Action step: Before you write a single ad, list your top 3–5 competitors. Create an ad group for each. Write at least two different ad headlines and descriptions per group, each highlighting a different angle (price, convenience, quality, or exclusivity).

Match Types: Start Tight, Loosen Slowly

As mentioned in the mistakes section, start with phrase match for all competitor keywords. After you have at least 50 conversions per ad group, you can cautiously test broad match modifier. But never go full broad match—it’s the fast track to wasted budget.
Real numbers: A pet groomer in Portland started with exact match for five competitor brand terms. After 30 days, they added phrase match variations. Their broad match modifier test spent $78 in one week with zero conversions. They paused it and went back to phrase match only. Their final campaign had a cost per lead of $4.80, which was profitable for their $60-average service.
Action step: Use exact match for competitor brand terms (e.g., [competitor name] dog grooming), phrase match for location-based terms (e.g., “dog grooming near competitor name”), and absolutely no broad match until you have 100+ conversions of data.

Location Targeting: Tighten Your Radius

One of the biggest advantages local shops have over national competitors is hyper-local targeting. Someone searching for “coffee shop in downtown Sydney” doesn’t want to see an ad for a cafe 20 kilometers away—even if that cafe is targeting the competitor’s name. Set your location targeting to a radius of 5–10 miles around your shop, or use a custom zone that matches your actual delivery area. For mobile searches (which make up 70% of local queries), bid higher—these users are often ready to buy within the hour.
Action step: In your campaign settings, set location targeting to “people in or regularly in your targeted locations” (not “people interested in”). Then adjust mobile bid modifiers up by 20–30% for competitor campaigns. Test and adjust based on conversion data.

Ad Copy That Converts Competitor Shoppers

Your ad copy must acknowledge the searcher’s current intent without being combative. A simple “We’re better than [competitor]” rarely works—it feels defensive. Instead, lead with a benefit that your competitor lacks.

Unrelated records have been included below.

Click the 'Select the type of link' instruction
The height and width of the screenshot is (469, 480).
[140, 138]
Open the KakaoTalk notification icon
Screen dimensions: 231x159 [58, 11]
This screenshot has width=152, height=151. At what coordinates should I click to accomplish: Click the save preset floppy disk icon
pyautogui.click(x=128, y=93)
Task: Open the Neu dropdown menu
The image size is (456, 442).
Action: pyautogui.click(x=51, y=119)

If your competitor is known for long wait times, say “Same-day appointments available.” If they charge extra for nail trimming, say “Nail trim included with every grooming.” If their coffee shop closes at 4 pm, say “Open until 10 pm—perfect for late-night lattes.”
A/B test example: A coffee shop in Portland ran two ads targeting a competitor’s brand term. Ad A said “Better than [competitor]? Try our drip coffee.” Ad B said “[Competitor] closed? We’re open until 11 pm. Come grab a cup.” Ad B had a 2.3x higher click-through rate and a 40% lower cost per conversion. The key difference? Ad B solved a problem the searcher actually had (they couldn’t get coffee after hours) instead of making a vague claim.
Action step: Write three ad variations for each competitor ad group. One should highlight a price advantage. One should highlight a convenience advantage (hours, location, appointment availability). One should highlight a quality or service advantage. Run all three for two weeks, then pause the lowest performer.

Measuring What Matters: KPIs for Competitor Keyword Campaigns

Clicks and impressions are vanity metrics when you’re running competitor keywords. The real question is: Are you actually converting those clicks into paying customers who wouldn’t have found you otherwise? Here are the KPIs that actually matter for local shops, along with specific benchmarks you should aim for.

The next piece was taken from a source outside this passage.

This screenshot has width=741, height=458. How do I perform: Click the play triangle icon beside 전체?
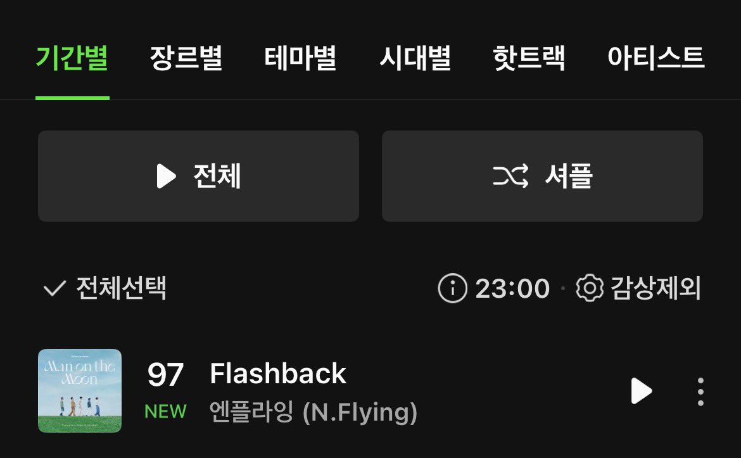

Cost Per Lead (CPL) — The Single Most Important Number

Your cost per lead is the average amount you spend to get one new customer inquiry (a call, a booking form submission, a walk-in with an ad code). For local businesses, the target CPL should be no more than 30% of your average customer lifetime value. If your average haircut is $50 and the typical client visits once a month, their annual value is $600. In that case, you can afford a CPL of up to $180—but for a competitor campaign, aim for $20–$40. That gives you room to scale.
Real benchmark: A pet groomer in Austin with a $60 average service had a CPL of $12 from their competitor campaign. That meant every $1 spent brought back $5 in revenue on the first visit alone. Their generic brand campaign had a CPL of $8, but the competitor campaign brought in clients who were actively looking for a groomer—so their repeat booking rate was 70% higher.
Action step: Set up conversion tracking for calls, form submissions, and any other micro-conversion that signals intent. Track CPL at the ad group level. If a competitor ad group has a CPL above $40, pause it and re-examine the ad copy or bid strategy.

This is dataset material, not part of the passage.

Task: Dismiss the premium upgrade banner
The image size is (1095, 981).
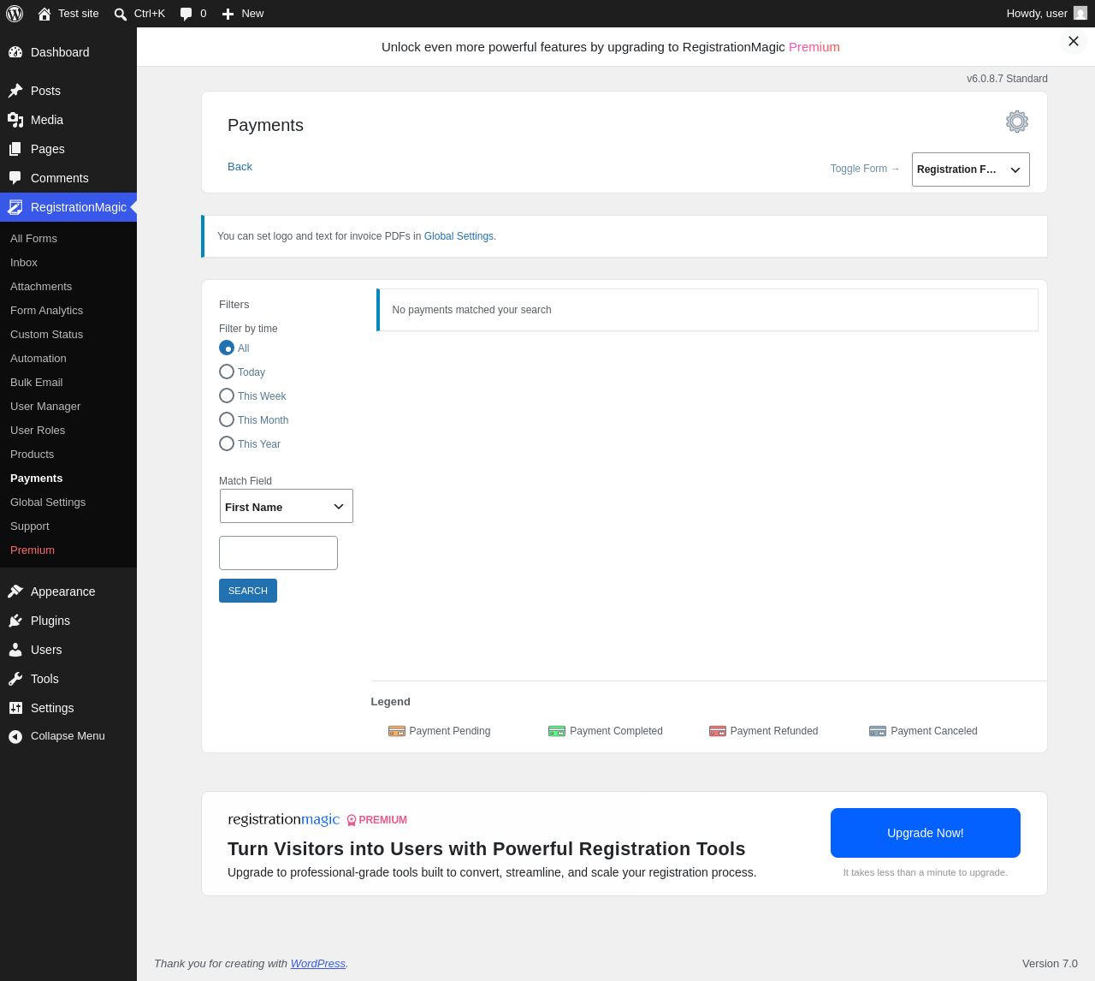Action: tap(1074, 41)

Conversion Rate — Quality Over Quantity

A high conversion rate means your ad is hitting the right people. For competitor campaigns, aim for a conversion rate of 8–15%. Lower than 5% means your targeting is too broad or your ad copy doesn’t match the searcher’s intent. Higher than 20% might mean your budget is too small and you’re only capturing the most obvious conversions—you could be missing volume.
Example from the field: A hair salon in Melbourne ran a competitor campaign for a rival brand that had recently raised prices. Their conversion rate was 22%—fantastic on paper. But their budget was only $15 per day, and they were missing the middle-of-funnel searchers who needed more exposure. When they doubled the budget, the conversion rate dropped to 14%, but total conversions tripled. The lesson: don’t optimize for conversion rate alone—optimize for total profitable conversions.
Action step: Compare your competitor campaign conversion rate to your generic campaign. If the competitor rate is 1.5–2x higher, increase the budget. If it’s lower, re-evaluate your ad copy and keyword selection.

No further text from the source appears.